#### EXERCISE BRIEF:
Return the following lines and nothing else: the one holding "Task: Click the NRC balance lookup icon" and all those after it in the records below, unchanged, minus any pictures.

** WORKING DATA follows **

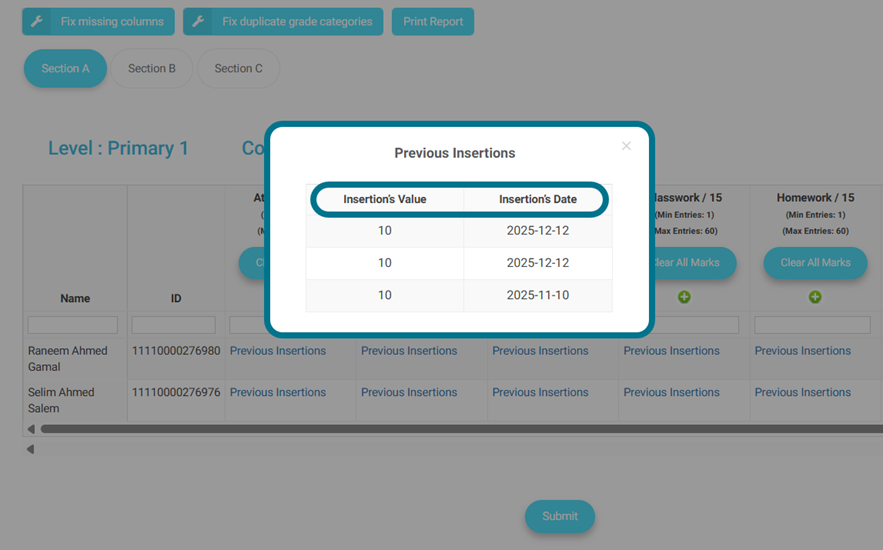This screenshot has height=550, width=883.
Task: Click the wrench icon in Fix missing columns
Action: tap(37, 22)
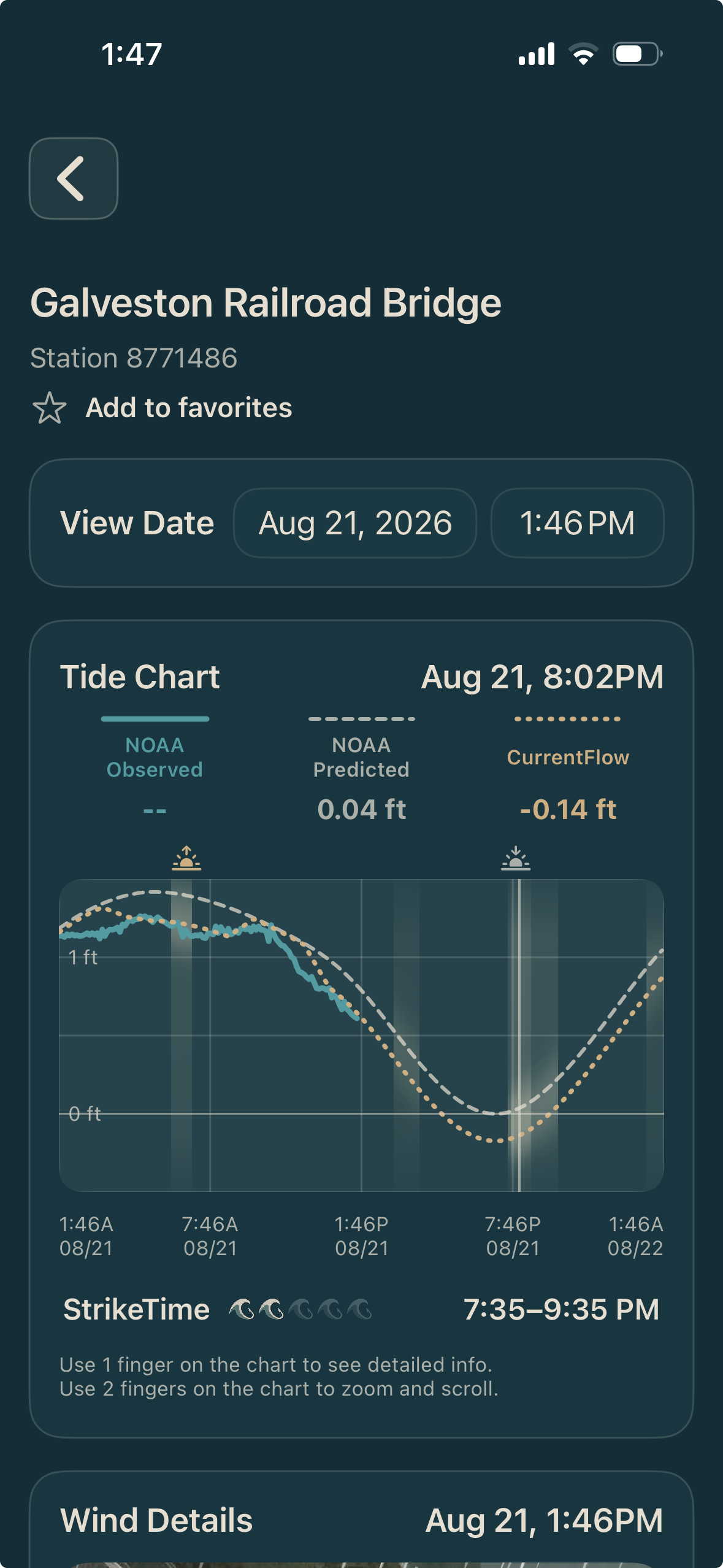
Task: Open the Wind Details card header
Action: [361, 1520]
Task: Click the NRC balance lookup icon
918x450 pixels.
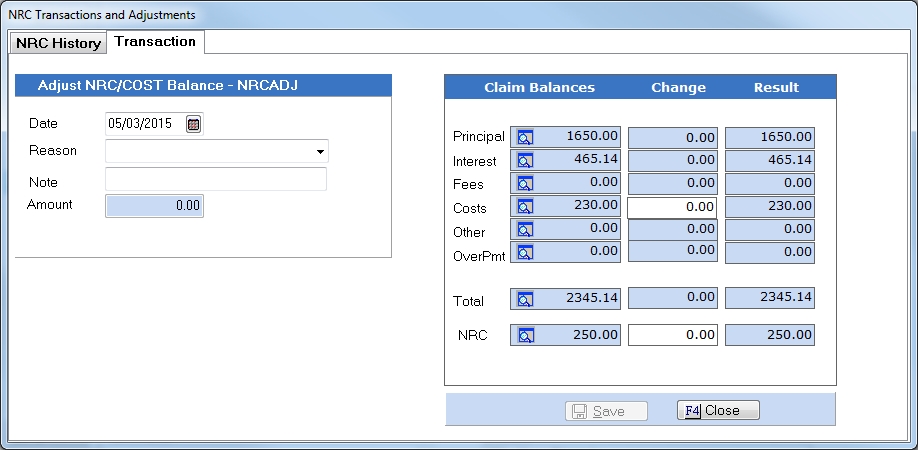Action: (526, 335)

** End of WORKING DATA **

#### YOUR SOLUTION:
Task: Click the NRC balance lookup icon
918x450 pixels.
Action: (526, 335)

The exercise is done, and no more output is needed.